Information for Professionals

This information is directed toward professionals working in the health and wellbeing field including medical practitioners, counsellors and psychologists, and those in the alcohol addiction field, to inform them of how Al-Anon Family Groups can provide useful information to supplement their professional expertise.

Since 1951, Al-Anon Family Groups, which includes Alateen, has provided support as a community resource around the world for those affected by someone else’s drinking.


Today, there are about 24,000 Al-Anon and Alateen group meetings worldwide


Our meetings are anonymous and confidential


There are no dues or fees for membership


There are over 370 meetings in Australia held in-person, or online every day of the week.

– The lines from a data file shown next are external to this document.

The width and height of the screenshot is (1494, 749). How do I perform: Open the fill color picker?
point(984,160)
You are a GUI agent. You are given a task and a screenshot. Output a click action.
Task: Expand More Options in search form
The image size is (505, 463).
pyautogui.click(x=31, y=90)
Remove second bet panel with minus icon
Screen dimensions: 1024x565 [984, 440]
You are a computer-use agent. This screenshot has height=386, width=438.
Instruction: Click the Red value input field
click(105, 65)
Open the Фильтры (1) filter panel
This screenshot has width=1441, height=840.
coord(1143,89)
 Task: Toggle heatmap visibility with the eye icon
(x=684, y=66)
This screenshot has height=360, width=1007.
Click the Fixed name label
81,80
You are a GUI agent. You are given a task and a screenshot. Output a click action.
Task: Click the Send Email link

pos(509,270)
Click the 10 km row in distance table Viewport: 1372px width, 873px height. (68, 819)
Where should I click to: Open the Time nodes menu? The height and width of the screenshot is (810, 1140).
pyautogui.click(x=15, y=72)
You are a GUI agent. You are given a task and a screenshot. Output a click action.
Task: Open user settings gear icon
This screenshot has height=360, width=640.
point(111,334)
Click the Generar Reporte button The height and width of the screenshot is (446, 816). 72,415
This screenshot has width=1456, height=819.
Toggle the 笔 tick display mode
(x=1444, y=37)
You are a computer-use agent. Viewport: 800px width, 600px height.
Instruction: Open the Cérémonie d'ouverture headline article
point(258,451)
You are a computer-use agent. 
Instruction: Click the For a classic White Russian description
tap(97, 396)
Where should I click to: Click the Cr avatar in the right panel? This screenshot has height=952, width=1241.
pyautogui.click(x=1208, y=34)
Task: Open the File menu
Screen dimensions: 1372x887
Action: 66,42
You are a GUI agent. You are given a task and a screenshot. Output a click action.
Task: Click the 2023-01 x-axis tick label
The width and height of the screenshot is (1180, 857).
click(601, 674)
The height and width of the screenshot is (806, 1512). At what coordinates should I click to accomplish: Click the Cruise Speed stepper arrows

Listen to an Interview with Al-Anon Family Groups former CEO, Lois Adaway, with Dr Louise Du Chesne

Listen to an Interview between Al-Anon Family Groups current CEO, Helen Gillies, and ABC Radio Perth 

Support Materials for Professionals

  • Fact Sheet For Professionals, a pamphlet with information about Al-Anon & Alateen
  • Periodic: eNewsletter for Professionals
  • Families Facing Alcoholism, a magazine with articles by Al-Anon members and professionals
  • Community Service Announcements (videos, watch via YouTube).

Al-Anon Family Groups:

  • Al-Anon is a separate fellowship from Alcoholics Anonymous (AA)
  • Al-Anon is based on the Twelve Steps and the Twelve Traditions (adapted from AA).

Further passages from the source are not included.